While Git Flow or GitHub Flow are common, they may not align perfectly with GitOps’ environment-based promotions. A simpler trunk-based development could work for smaller teams but lacks the staged promotion needed for regulated environments; the described strategy is preferred for Ansible GitOps setups requiring clear separation.

Examples and Implementation

In a typical Ansible GitOps project, structure your repository with branches representing environments. Use merge requests to promote changes, triggering CI/CD pipelines that run Ansible playbooks for deployment.
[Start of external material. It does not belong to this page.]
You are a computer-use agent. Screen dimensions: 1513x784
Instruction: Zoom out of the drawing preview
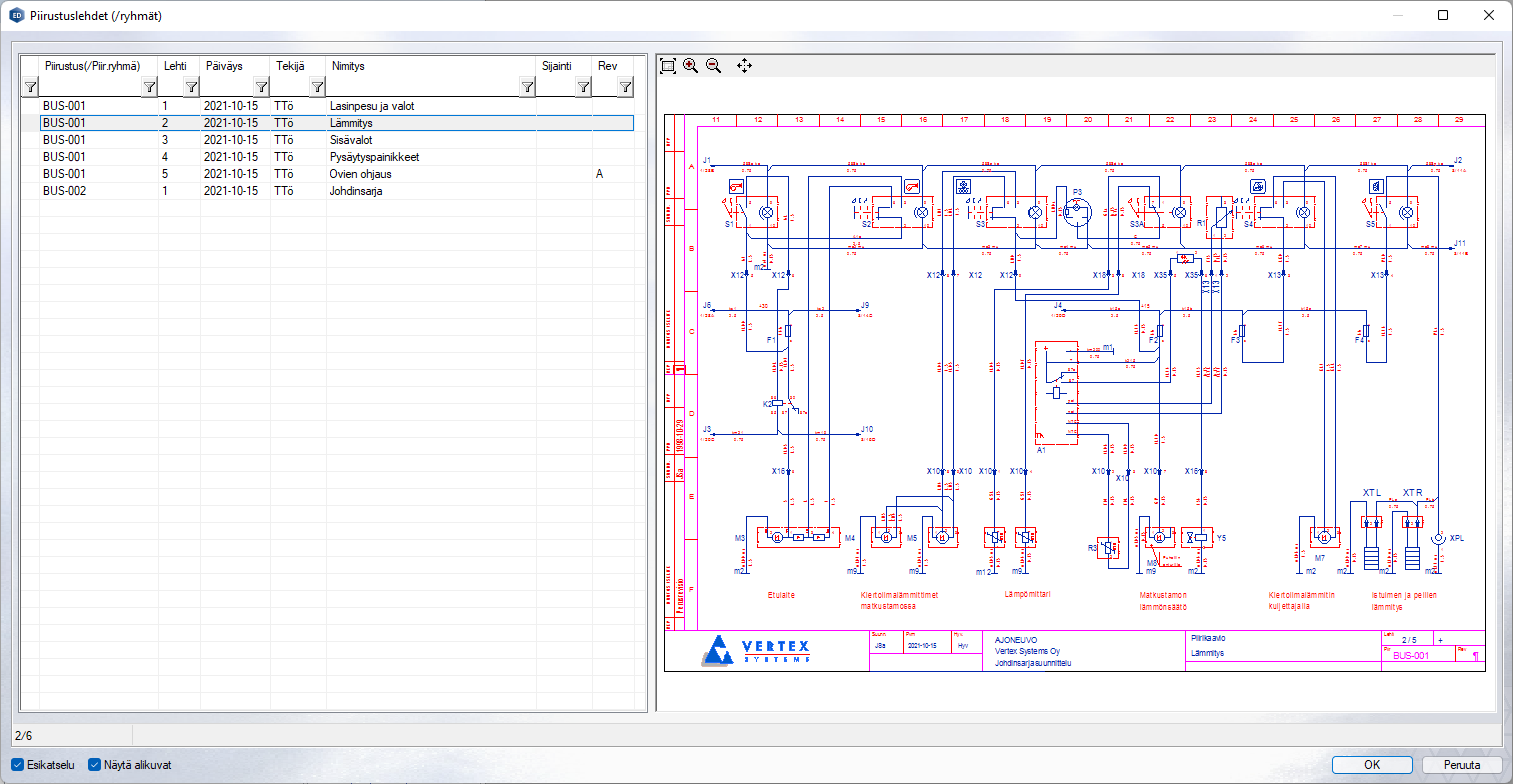[x=714, y=66]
Here’s an example Git workflow visualized with Mermaid:

gitGraph
    commit id: "Initial commit"

    branch development
    checkout development

    branch staging
    checkout staging

    branch production
    checkout production

    checkout development
    commit
    commit
    commit id: " " tag: "1.0.0"
    checkout staging
    merge development tag: "1.0.0"
    checkout production
    merge staging tag: "1.0.0"
    commit id: "Production release 1.0.0"

    checkout main
    merge production tag: "1.0.0"

    checkout production
    branch hotfix-12345-fix-something
    commit id: "Hotfix applied" tag: "1.0.1-hotfix-issue-12345"

    checkout main
    merge hotfix-12345-fix-something  tag: "1.0.1-hotfix-issue-12345"

    checkout development
    merge hotfix-12345-fix-something tag: "1.0.1-hotfix-issue-12345"

    checkout staging
    merge hotfix-12345-fix-something tag: "1.0.1-hotfix-issue-12345"

This diagram illustrates:

• Initial setup of branches.
• Development work merged to staging, then production.
• A hotfix applied to production and backported to other branches.
• Final merge to master for a stable record.

To implement in GitLab:

• Navigate to Repository > Branches > Protected branches.
• Set production as protected, requiring MRs and approvals.
• Configure .gitlab-ci.yml to run Ansible jobs on merge events. For example:

stages:
  - deploy

deploy_to_staging:
  stage: deploy
  script:
    - ansible-playbook -i inventory/staging site.yml
  only:
    - staging

Additional Information

• Ansible Inventory Project: A structured collections of files used for managing hosts and configurations. It typically includes inventory files, playbooks, host configurations, group variables, and Ansible vault files.